8.02Commissions. — The board may from time to time authorize the Corporation to pay a reasonable commission to any person in consideration of such person purchasing or agreeing to purchase shares of the Corporation, whether from the Corporation or from any other person, or procuring or agreeing to procure purchasers for any such shares.
8.03Registration of Transfers. — Subject to the Act, no transfer of a share shall be registered in a securities register except upon presentation of the certificate representing such share with an endorsement which complies with the Act made thereon or delivered therewith duly executed by an appropriate person as provided by the Act, together with such reasonable assurance that the endorsement is genuine and effective as the board may from time to time prescribe, upon payment of all applicable taxes and any reasonable fees prescribed by the board, upon compliance with such restrictions on issue, transfer or ownership as are authorized by the articles and upon satisfaction of any lien referred to in section 8.09.
8.04Non recognition of Trusts. — Subject to the Act, the Corporation may treat the registered holder of any share as the person exclusively entitled to vote, to receive notices, to receive any dividend or other payment in respect of the share, and otherwise to exercise all the rights and powers of an owner of the share.
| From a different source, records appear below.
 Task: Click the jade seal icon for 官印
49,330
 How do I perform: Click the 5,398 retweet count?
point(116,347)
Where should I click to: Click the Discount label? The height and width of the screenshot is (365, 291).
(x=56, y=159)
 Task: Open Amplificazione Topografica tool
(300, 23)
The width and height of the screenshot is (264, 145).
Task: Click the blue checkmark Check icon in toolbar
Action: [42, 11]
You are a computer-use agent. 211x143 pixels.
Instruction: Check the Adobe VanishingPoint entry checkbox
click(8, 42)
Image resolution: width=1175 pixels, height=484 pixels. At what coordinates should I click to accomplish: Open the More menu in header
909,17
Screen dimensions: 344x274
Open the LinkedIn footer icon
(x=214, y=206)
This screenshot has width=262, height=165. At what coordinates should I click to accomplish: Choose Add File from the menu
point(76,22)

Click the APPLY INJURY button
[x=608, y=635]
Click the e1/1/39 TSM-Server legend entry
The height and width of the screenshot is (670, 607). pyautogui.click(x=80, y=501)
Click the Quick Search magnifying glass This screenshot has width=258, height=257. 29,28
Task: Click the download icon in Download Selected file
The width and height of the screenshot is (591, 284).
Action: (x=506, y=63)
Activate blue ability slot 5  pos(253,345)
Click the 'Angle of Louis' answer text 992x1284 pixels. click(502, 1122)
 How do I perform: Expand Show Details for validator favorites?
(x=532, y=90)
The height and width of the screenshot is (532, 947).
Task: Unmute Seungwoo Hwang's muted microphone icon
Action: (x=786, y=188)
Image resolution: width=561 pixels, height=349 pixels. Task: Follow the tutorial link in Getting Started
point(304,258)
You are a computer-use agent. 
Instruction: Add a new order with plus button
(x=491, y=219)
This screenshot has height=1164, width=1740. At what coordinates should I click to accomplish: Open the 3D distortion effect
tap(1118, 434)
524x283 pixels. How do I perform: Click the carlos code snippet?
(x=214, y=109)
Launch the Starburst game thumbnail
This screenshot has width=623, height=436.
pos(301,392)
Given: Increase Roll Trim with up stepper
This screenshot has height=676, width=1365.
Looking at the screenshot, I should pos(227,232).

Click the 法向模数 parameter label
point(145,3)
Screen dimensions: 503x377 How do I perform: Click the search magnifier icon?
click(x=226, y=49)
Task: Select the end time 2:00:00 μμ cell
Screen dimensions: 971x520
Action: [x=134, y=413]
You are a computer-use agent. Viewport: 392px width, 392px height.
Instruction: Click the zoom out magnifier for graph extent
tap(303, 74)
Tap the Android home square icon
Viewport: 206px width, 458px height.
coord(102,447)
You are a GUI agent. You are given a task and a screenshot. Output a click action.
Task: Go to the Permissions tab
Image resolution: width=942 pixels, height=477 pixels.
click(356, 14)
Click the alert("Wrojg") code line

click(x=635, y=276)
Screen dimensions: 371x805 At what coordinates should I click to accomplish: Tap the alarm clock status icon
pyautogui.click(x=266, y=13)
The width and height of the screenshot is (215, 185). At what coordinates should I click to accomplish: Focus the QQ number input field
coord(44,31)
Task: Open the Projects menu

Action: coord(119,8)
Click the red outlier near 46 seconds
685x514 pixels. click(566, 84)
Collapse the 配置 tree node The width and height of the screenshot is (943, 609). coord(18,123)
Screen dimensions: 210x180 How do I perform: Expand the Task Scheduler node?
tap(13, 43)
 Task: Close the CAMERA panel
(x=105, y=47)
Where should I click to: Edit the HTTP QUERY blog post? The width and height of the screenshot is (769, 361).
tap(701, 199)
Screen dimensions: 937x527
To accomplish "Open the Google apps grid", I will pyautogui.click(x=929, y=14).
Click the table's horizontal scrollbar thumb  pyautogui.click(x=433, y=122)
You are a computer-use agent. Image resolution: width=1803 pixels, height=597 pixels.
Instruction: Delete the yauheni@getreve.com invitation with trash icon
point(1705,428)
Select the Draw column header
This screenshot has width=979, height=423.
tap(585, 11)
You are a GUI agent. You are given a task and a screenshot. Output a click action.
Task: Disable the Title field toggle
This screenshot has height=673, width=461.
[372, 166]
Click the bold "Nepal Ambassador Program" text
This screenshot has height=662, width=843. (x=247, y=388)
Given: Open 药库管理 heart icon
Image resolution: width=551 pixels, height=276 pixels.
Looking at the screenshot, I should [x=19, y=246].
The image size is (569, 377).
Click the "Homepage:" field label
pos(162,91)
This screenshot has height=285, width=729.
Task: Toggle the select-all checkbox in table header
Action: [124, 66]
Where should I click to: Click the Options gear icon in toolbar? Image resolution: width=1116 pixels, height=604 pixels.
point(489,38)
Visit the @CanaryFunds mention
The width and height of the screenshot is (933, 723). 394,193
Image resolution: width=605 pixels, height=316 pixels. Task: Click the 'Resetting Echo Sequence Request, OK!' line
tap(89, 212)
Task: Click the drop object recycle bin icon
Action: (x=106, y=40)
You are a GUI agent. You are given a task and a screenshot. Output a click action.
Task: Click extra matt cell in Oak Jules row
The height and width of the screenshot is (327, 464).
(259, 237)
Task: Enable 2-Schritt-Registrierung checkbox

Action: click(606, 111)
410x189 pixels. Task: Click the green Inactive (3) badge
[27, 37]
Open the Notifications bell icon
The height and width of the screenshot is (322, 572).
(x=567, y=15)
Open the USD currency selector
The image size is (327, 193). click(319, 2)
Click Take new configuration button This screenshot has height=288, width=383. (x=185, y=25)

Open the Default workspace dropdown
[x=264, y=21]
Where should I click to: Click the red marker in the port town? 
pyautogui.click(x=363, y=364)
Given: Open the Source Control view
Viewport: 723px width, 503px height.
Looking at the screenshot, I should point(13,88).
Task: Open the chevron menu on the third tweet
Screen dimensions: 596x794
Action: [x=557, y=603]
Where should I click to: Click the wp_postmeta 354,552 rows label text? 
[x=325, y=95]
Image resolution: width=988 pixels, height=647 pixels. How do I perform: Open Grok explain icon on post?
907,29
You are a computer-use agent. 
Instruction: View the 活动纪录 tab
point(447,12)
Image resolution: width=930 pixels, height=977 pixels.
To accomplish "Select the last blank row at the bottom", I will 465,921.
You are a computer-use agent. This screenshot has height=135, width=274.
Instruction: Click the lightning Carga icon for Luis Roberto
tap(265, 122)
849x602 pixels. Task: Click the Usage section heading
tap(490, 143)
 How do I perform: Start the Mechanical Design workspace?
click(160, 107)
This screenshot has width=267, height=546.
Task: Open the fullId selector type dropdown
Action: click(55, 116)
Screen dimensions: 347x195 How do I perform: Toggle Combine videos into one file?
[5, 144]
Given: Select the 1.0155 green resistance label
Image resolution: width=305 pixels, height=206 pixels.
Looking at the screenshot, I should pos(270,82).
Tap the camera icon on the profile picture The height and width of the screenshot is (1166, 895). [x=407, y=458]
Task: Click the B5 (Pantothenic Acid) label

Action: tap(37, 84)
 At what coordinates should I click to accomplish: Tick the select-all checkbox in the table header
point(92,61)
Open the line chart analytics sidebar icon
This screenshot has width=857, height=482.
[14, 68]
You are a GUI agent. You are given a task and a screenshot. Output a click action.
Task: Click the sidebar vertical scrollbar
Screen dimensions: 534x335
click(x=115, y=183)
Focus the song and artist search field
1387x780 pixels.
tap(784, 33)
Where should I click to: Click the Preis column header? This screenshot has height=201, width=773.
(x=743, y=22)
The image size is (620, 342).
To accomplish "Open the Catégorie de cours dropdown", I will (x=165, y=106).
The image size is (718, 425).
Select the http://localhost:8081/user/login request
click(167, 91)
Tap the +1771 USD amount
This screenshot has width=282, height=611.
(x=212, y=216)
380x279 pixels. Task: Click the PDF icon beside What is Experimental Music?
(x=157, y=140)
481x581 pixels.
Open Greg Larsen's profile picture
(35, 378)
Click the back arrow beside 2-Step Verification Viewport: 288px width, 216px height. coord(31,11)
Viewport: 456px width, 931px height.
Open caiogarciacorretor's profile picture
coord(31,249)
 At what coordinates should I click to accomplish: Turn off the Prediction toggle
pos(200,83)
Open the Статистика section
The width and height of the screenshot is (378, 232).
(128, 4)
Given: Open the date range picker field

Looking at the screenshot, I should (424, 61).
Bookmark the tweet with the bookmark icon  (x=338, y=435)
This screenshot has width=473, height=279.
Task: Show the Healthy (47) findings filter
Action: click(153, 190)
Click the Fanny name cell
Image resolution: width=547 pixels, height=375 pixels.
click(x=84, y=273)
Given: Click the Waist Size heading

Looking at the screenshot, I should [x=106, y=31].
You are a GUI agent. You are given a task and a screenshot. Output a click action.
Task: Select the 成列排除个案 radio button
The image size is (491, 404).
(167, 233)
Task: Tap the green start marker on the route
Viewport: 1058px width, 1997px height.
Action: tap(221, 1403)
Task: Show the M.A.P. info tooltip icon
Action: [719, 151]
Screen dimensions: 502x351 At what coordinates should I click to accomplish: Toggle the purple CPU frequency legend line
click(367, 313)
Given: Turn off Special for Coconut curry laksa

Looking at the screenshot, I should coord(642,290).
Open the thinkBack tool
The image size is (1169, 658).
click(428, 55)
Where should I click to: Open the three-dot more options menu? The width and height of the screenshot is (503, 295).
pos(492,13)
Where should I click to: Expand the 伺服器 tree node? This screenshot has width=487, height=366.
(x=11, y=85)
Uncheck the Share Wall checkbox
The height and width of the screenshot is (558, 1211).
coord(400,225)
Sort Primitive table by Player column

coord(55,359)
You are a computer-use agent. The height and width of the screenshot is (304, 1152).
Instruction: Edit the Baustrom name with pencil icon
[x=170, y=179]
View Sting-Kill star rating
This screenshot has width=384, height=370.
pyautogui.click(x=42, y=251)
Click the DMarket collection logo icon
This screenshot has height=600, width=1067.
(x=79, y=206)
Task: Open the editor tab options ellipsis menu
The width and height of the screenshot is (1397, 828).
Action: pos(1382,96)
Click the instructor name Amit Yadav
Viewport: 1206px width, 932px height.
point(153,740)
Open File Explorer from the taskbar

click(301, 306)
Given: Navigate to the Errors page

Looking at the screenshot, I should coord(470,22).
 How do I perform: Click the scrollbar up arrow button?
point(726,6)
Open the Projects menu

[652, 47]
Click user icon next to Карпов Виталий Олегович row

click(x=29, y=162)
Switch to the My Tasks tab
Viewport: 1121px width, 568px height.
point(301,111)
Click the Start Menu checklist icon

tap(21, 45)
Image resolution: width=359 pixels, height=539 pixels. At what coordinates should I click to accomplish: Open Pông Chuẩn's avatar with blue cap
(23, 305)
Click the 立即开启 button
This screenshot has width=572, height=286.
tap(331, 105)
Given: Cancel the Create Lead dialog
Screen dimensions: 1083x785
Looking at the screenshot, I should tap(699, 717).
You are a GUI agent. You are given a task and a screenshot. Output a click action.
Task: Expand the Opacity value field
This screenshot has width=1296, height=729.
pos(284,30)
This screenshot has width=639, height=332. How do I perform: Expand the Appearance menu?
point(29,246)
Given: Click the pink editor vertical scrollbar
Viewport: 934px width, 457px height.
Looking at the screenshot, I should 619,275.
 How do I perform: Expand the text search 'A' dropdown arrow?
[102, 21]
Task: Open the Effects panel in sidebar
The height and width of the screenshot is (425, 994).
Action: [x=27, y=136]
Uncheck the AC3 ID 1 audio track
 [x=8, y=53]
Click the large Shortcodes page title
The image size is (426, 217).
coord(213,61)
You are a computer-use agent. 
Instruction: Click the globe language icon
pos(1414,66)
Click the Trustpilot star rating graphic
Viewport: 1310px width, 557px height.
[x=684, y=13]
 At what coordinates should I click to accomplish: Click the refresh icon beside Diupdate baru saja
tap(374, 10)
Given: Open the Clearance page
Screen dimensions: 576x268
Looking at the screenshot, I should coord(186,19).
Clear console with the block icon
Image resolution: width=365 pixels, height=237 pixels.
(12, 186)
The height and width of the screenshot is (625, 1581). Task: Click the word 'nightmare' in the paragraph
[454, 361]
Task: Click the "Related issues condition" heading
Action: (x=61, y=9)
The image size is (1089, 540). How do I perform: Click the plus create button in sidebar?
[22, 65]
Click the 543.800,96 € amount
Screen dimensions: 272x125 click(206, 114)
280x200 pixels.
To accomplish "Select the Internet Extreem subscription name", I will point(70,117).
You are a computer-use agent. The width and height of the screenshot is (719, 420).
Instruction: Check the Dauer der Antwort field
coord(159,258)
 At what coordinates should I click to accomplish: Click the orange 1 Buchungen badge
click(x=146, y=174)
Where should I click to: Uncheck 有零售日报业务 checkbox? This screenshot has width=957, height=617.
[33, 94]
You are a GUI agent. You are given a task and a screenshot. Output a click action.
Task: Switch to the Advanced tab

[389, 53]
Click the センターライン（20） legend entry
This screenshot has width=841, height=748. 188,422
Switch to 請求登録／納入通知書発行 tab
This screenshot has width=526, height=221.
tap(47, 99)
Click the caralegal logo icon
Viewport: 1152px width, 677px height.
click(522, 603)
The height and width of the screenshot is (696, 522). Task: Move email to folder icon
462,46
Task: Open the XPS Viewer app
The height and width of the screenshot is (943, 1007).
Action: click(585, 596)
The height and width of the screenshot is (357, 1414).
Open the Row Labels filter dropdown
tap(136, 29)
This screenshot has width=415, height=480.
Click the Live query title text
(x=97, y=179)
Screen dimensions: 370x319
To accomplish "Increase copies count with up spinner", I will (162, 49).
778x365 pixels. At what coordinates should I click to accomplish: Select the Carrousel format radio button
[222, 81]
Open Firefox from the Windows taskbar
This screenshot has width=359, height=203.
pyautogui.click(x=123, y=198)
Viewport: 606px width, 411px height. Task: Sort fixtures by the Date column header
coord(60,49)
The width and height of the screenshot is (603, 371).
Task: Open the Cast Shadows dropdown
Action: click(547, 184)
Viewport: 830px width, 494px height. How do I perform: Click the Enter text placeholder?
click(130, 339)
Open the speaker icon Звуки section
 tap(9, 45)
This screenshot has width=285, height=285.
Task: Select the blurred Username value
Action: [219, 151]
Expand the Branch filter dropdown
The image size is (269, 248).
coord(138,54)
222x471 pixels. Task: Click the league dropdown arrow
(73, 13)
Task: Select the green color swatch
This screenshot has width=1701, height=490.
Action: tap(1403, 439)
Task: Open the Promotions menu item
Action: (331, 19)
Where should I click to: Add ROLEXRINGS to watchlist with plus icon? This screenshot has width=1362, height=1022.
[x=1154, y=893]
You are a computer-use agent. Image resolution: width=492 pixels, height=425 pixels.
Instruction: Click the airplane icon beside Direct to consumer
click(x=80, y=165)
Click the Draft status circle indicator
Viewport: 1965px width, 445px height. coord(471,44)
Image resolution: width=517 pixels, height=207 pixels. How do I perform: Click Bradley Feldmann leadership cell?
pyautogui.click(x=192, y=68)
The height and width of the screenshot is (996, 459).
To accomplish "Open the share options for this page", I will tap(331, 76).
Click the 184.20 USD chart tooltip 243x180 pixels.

8.05Share Certificates. — Every holder of one or more shares of the Corporation shall be entitled, at the holder’s option, to a share certificate, or to a non transferable written certificate of acknowledgement of such right to obtain a share certificate, stating the number and class or series of shares held by such holder as shown on the securities register. Such certificates shall be in such form as the board may from time to time approve. Any such certificate shall be signed in accordance with section 2.04 and need not be under the corporate seal.
8.06Replacement of Share Certificates. — The board or any officer or agent designated by the board may direct the issue of a new share or other such certificate in lieu of and upon cancellation of a certificate that has been mutilated or in substitution for a certificate claimed to have been lost, apparently destroyed or wrongfully taken on payment of such reasonable fee and on such terms as to indemnity, reimbursement of expenses and evidence of loss and of title as the board may from time to time prescribe, whether generally or in any particular case.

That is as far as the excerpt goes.